Pelo método da atração humana (human bait), a pessoa captura o mosquito atraindo-o com parte descoberta de seu próprio corpo, que pode ser uma perna ou braço, por exemplo. Teoricamente, o agente treinado deveria ser capaz de fazer a sucção do inseto, após o pouso deste em sua pele, antes que ele pudesse sugar seu sangue. Na prática, porém, muitos agentes denunciam que chegaram a contrariar por diversas vezes malárias em razão das picadas dos mosquitos.
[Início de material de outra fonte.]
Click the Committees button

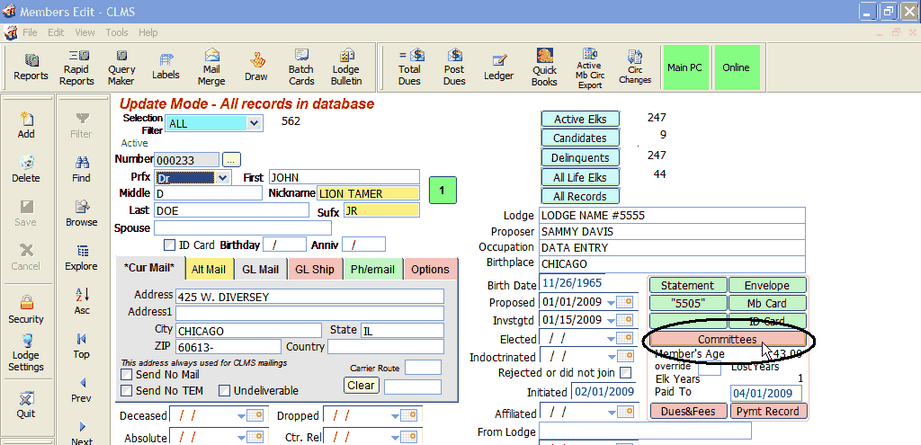(x=727, y=340)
Anteriormente, a Justiça Federal havia indeferido ação ajuizada pela Associação Brasileira de Apoio e Proteção aos Sujeitos da Pesquisa Clínica (Abraspec) que buscava extinguir o uso de “iscas humanas” em pesquisas com agentes vetores da malária. Naquele momento, o mesmo juiz federal Jair Araújo Facundes havia rechaçado o pedido da entidade em razão da inexistência de documentos junto à ação daquela associação.
A ação civil pública, assinada pelo procurador da República Anselmo Henrique Cordeiro Lopes, na qual foi deferida a liminar, foi precedida por inquérito civil contendo 18 volumes e dois apensos, em que foram colhidas dezenas de testemunhos sobre as condições sofridas pelos agentes de captura, ouvidos especialistas de todo o Brasil sobre os métodos existentes para a captura do mosquito Anopheles (transmissor da malária), colhidos artigos científicos sobre os instrumentos de proteção das pessoas utilizadas em pesquisas como “iscas humanas”, reunidos dados sobre financiamento pelo Ministério da Saúde de atividades relacionadas à captura de anofelinos, e colhidos diversos outros documentos que demonstraram a necessidade de mitigação dos danos a que estão submetidos os agentes que funcionam como iscas humanas na Amazônia, bem como a premência do desenvolvimento de métodos de captura substitutivos ao do human bait.